“Chemical software will be Open Source”
This statement expresses both a simple truth (Simple Future, see WP) and an aspiration (Coloured Future – Software shall be free). The latter is what I have been advocating on this blog – the moral, pragmatic, utilitarian value of Open Source. The former simply states that it will happen. IOW a betting person could lay a wager.
This post is simply to convince you that the simple future is inevitable. I’ve made this claim before and been taken to task by the Closed Source chemical software manufacturers. “Of course Open Source can’t be as good as us, of course volunteers can’t coordinate, of course you don’t have the developers”. So why am I so confident.
There is a great deal of chemical software – it ranges from Quantum-mechanics, through Molecular mechanics, to docking, property calculations, “QSAR”, analytical support (instruments, data), and chemical informatics. I’m addressing just the latter in detail and I agree that CompChem may be the slowest to change. But it will.
What are the forces?
The expectation in the community that software will be free (gratis, as in beer) and diminished budgets
The requirement of science that methodology should be Open and repeatable.
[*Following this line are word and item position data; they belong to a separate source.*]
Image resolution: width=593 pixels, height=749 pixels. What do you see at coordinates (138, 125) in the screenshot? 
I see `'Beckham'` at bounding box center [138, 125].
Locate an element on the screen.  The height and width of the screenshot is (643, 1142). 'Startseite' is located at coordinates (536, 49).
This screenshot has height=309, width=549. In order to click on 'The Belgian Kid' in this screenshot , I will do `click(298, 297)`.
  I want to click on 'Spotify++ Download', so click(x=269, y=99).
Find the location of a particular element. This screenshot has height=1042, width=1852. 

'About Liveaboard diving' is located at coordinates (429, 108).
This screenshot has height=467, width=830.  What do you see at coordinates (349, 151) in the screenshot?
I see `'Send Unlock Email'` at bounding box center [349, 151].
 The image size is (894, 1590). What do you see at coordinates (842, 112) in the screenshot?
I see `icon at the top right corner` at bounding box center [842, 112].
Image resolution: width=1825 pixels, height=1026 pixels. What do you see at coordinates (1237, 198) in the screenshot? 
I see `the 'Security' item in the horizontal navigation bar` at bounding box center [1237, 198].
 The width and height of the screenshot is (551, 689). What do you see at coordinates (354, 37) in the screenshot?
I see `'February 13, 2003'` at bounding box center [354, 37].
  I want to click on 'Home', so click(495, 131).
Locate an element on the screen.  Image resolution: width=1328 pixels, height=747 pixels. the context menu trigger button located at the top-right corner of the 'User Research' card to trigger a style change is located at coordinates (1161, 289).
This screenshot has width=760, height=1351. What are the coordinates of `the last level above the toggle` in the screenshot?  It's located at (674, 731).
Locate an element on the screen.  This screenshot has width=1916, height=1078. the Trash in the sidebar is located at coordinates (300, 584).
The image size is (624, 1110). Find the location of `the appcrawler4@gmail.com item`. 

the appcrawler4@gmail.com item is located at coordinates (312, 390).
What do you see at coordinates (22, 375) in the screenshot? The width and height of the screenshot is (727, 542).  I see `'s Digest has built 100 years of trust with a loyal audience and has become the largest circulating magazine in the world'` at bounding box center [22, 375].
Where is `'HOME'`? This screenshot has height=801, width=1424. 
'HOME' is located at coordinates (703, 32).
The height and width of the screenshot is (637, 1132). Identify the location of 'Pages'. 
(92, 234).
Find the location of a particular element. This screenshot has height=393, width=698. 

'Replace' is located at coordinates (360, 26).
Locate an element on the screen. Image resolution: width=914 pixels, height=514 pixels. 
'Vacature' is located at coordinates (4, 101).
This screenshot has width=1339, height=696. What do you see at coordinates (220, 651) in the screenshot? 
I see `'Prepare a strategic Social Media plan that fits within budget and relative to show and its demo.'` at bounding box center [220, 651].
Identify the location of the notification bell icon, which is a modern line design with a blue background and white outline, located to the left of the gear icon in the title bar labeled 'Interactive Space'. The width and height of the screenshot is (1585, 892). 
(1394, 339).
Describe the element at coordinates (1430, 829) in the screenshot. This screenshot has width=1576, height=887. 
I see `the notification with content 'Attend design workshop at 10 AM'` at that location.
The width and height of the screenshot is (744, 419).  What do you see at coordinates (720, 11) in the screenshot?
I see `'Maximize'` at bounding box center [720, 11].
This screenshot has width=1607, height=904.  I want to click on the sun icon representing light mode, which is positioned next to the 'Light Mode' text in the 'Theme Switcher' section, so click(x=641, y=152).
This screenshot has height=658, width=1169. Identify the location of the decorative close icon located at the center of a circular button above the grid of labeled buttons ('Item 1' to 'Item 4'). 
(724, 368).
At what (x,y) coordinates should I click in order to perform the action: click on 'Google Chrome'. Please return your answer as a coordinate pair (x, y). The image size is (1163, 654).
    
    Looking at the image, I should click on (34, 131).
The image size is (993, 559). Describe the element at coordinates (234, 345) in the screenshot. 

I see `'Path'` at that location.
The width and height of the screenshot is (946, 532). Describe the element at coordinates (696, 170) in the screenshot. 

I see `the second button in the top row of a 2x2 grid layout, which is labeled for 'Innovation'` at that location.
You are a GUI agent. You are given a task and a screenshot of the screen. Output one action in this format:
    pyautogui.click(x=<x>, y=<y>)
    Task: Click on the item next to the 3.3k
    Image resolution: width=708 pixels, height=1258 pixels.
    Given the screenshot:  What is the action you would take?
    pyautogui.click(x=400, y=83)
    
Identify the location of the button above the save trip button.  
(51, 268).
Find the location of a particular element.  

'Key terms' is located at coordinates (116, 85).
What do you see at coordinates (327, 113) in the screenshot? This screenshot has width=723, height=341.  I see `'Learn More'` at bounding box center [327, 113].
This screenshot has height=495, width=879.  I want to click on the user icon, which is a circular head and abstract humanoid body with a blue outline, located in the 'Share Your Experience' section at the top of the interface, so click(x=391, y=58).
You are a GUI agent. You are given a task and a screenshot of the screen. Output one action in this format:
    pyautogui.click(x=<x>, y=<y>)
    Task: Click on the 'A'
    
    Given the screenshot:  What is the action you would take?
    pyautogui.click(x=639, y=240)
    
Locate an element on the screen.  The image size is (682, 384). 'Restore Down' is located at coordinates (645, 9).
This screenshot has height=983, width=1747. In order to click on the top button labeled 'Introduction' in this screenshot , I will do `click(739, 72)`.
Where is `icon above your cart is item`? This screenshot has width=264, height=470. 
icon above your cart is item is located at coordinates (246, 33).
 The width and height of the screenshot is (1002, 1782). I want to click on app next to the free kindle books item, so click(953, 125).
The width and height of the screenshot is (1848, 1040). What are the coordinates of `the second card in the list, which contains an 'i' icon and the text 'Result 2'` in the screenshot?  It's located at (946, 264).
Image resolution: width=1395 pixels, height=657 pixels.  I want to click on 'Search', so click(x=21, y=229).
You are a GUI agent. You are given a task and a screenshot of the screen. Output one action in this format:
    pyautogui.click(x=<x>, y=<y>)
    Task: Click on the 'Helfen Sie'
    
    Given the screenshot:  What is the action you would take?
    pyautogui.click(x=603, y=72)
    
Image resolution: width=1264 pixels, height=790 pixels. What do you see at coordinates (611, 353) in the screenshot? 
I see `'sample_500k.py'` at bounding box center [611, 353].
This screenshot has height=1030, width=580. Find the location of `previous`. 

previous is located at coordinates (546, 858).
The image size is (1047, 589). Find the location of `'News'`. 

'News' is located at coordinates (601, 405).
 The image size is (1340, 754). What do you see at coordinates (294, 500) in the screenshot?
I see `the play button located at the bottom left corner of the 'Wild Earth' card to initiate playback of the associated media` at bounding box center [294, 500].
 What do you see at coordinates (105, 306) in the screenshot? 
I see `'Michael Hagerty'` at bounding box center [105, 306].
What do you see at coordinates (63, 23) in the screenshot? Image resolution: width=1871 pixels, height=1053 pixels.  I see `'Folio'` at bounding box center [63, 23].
The necessity of justifying one’s computed conclusions. “Trust us, you have paid us a lot of money” no longer works
The Open movement in general
The growing realisation (though not the reality yet) that software development should be an activity worthy of “publication” metrics
The increasing complexity of deployed systems, meaning that SME manufacturers simply cannot maintain such a diversity of unique products.
And the evangelism of the major information manufacturers (IBM, Google and now Microsoft) that their products will increasingly be Open Source and that they will benefit from this division.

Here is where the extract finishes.